Marci Larsen, Snow College spokeswoman, referred the Messenger to the college’s COVID- 19 web page, which said, “Last week, the Governor’s Office said the mask mandate for state employees has been extended through May 31….We restate our expectation that employees and students continue to wear masks while in state facilities through the end of May.

“State law also requires that masks be worn in gatherings of 50+, which will include commencement.”

Both Superintendent Squire and North Sanpete Superintendent Nan Ault said their districts continue to require all students participating in sports and other extracurricular activities where they travel to other schools to compete, to be tested every two weeks. School nurses administer the tests.

At Manti High School, all students participating in practices for the promenade at the junior prom had to be tested. That was because a large group assembled multiple times in an indoor space, Squire said.

While masks haven’t necessarily been popular in public schools, they, along with social distancing, have worked, Squire said. “We haven’t had very many cases. We haven’t shut our schools down one day this year.”

At the Ephraim City Hall, a sign at the entrance says, “We love to see you smile, but keep it covered.”

But City Manager Sean Kjar said the city staff would be meeting Tuesday (after press time) to decide on the wording of a new sign.

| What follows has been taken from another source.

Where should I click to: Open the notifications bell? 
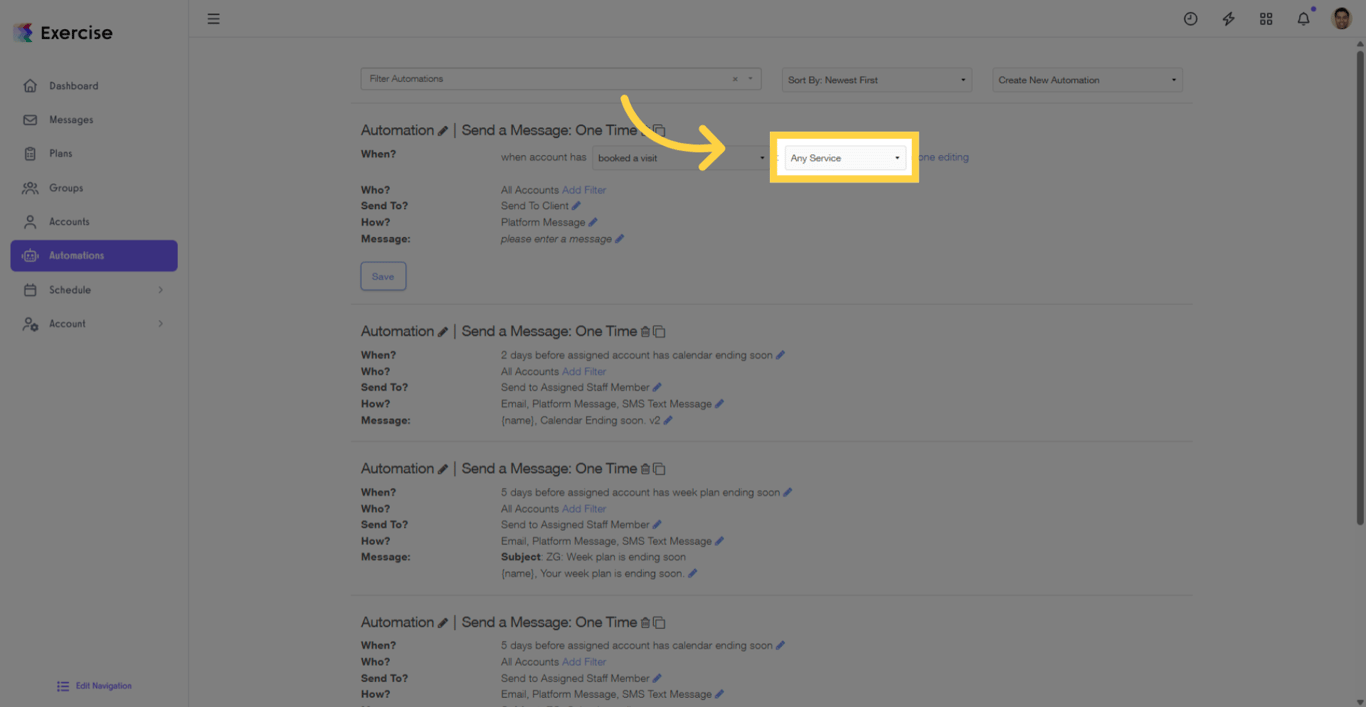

He said the new sign would probably say, essentially, that if you have any symptoms of any illness, wear a mask.

Kjar said so far, most people visiting city hall have worn masks. At city council meetings, “I will be wearing one, and some of our council members will be,” he said.

Ephraim, like a number of towns in the county, also offers Zoom links so any citizen can attend meetings virtually.

At Manti City, signs requiring masks are gone completely, staff are not wearing masks, and council members are not wearing masks at meetings.

Most retail business in the county appear to have backed away significantly from masks requirements.

A Walmart customer service representative said, “We really aren’t mandating masks anymore,” although a health ambassador stands by the door into the store offering a package of two surgical masks to anyone who requests one.

Walmart associates still go through a temperature check when they arrive at work. And they’re required to wear masks at all times while at work.

A sign at the Maverick entrance in Ephraim says, “Masks recommended.” During a visit, it appeared perhaps 25 percent of customers were wearing masks. But all staff members were wearing them.

One of the first retail stores in the county to require all employees to wear masks was Gunnison Hometown Market. At the request of several staff members, employees started wearing masks even before any general mask mandates were issued.

As of Monday, there was no sign related to COVID at the store entrance. But staff continue to wear masks.

Based on figures on the CUPHD website, the public health agency has administered approximately 14,000 first doses and 12,000 second doses.

Those numbers don’t include all vaccinations administered in pharmacies or an initiative by Intermountain Health Care to vaccinate its own health care workers.

The first doses administered by the health department translate to 17 percent of the population of the Six-County Area. Based on the number of second doses, 14.6 percent of the population is fully vaccinated.

In contrast, in the U.S. as a whole, 42.5 percent of the population has received one dose and 29 percent is fully vaccinated.

In Utah, according to the Utah State Health Department, 39 percent of the state population has received a first dose of COVID vaccine and 27 percent are fully vaccinated.